Hungarian industrial production fell 1.3 per cent year-on-year in July and 6.4 per cent adjusted for the number of working days, according to bne IntelliNews.
The Central Statistics Office (KSH) released the report on Friday, 13 September. Analysts said the short-term outlook for manufacturing remained gloomy, with economic indicators across Europe showing only weak signs of recovery.
The country’s industrial output has been barely growing or slightly declining since mid-2022. The 6.4 per cent decline was the sharpest drop among EU members, but two extra days in the base period explained the large gap in the two figures.
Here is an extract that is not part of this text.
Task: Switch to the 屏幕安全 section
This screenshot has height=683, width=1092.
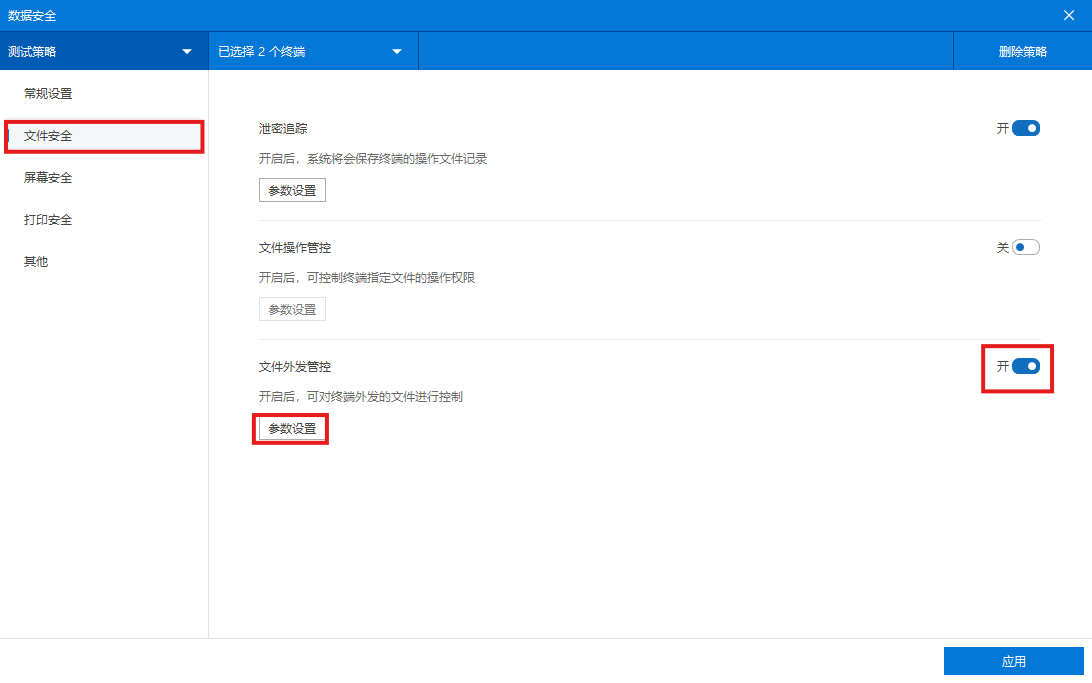Action: click(x=48, y=178)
Production rose in seven of the 13 manufacturing sub-sectors year-on-year. However, the sectors with the greatest importance performed the worst. Production in the automotive sector, which weighs 26 per cent, contracted by 10 per cent at the same rate as the electrical equipment sector, which weighs 10 per cent.
Following a downturn in the previous month, the output of food, beverages, and tobacco products increased by 3.2 per cent year-on-year, driven by higher sales to both the domestic market and exports. Those sectors accounted for 13 per cent of the manufacturing industry.
New order backlogs in manufacturing also fell 2.7 per cent year-on-year. At the end of July, the total order book was 27 per cent lower than a year earlier.
The Ministry of National Economy blamed sanctions and Germany’s weak economy for the industry’s deteriorating performance. The broader picture for 2024 remains bleak, and without significant demand growth, the industrial sector could be a drag on GDP this year, according to a note from ING Bank.